6.1. Anticipated impact on the organization of care and resources
The evidence-based practice of augmentation of labour can be achieved with the use of relatively inexpensive medicines and measures. However, the Guideline Development Group noted that the following issues should be considered before the recommendations made in this current guideline are applied:
Women undergoing augmentation of labour, particularly with oxytocin, should not be left unattended.
Where oxytocin is used for augmentation, the intravenous infusion rate should be closely monitored. This caution is extremely crucial in settings where gravity drips are used to deliver intravenous infusion.

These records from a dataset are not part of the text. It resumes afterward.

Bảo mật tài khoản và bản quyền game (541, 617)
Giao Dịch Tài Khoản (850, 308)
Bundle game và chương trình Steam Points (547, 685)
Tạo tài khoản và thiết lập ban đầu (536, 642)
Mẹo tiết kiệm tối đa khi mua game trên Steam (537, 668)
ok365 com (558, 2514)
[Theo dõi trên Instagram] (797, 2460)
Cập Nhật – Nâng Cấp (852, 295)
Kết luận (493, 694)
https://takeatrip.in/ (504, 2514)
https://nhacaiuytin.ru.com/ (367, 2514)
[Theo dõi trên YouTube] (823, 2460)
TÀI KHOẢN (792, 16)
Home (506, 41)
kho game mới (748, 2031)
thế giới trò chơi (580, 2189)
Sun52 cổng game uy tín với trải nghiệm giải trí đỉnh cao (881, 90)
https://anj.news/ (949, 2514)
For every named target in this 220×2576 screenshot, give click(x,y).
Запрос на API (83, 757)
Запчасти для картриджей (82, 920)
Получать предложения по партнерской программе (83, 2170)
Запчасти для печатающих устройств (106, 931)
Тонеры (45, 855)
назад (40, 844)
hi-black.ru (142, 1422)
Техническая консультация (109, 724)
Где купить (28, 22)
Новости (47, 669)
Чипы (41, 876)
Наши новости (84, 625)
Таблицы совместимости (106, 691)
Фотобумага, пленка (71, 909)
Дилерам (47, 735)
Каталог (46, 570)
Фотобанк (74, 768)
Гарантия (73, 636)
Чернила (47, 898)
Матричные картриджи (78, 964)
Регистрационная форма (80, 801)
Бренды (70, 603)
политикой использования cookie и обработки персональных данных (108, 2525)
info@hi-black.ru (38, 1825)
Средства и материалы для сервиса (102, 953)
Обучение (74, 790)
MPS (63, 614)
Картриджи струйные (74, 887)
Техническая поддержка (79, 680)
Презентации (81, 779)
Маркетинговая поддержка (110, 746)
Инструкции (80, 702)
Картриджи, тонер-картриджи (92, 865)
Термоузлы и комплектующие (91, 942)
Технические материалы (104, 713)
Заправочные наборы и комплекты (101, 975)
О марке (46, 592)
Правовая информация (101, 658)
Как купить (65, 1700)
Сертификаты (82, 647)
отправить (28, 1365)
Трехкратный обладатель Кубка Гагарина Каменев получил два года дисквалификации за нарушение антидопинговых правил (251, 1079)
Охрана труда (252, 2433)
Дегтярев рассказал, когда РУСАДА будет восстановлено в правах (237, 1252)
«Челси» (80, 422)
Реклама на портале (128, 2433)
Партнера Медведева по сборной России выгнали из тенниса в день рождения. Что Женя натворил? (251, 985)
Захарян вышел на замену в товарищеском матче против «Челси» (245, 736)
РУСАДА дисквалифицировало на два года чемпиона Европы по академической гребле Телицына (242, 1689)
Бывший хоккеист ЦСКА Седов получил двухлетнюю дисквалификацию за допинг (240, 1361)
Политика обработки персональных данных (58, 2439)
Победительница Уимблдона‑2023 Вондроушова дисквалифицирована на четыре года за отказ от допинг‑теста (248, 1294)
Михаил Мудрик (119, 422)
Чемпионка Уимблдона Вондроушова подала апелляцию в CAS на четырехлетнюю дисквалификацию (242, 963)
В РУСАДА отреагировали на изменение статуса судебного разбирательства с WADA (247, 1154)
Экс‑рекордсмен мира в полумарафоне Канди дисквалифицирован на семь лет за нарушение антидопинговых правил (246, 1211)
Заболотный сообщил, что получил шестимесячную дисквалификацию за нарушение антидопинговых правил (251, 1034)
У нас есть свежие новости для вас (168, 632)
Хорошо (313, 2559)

In settings where oxytocin is used, attention should be paid to the oxytocin cold chain (i.e. the requirements of a temperature-controlled supply chain).
Augmentation of labour should be carried out at healthcare facilities where there are appropriate resources to regularly monitor fetal heart rate, treat potential adverse effects of the procedure (e.g. tocolysis for hyperstimulation), and manage failure to achieve vaginal birth, including through caesarean section.
6.2. Monitoring and evaluating the guideline implementation
The implementation of the recommendations in this guideline should be monitored at the health service level. Interrupted time series, clinical audits or criterion-based clinical audits could be used to obtain data related to labour augmentation practices. Clearly defined review criteria and indicators are needed and these could be associated with locally agreed targets. In this context, the following indicators are suggested:
Augmented labour as a proportion of all births, calculated as the number of women undergoing augmentation of labour divided by the total number of births over a defined period of time.
Vaginal birth rate among women undergoing labour augmentation for delay in active labour, calculated as the number of vaginal births in women undergoing augmentation of labour divided by the total number of women undergoing augmentation of labour.
Caesarean section rate among women undergoing labour augmentation for delay in active labour, calculated as the number of caesarean sections in women undergoing augmentation of labour divided by the total number of women undergoing augmentation of labour.
The first indicator provides an overall assessment of the use of augmentation of labour while the second and third indicators provide an evaluation of the success of the procedure and could be compared to the overall caesarean section rate in the local context. The use of other locally developed indicators (e.g. use of practices that are not recommended) may be necessary to obtain a more complete assessment of the quality of care related to the practice of augmentation of labour.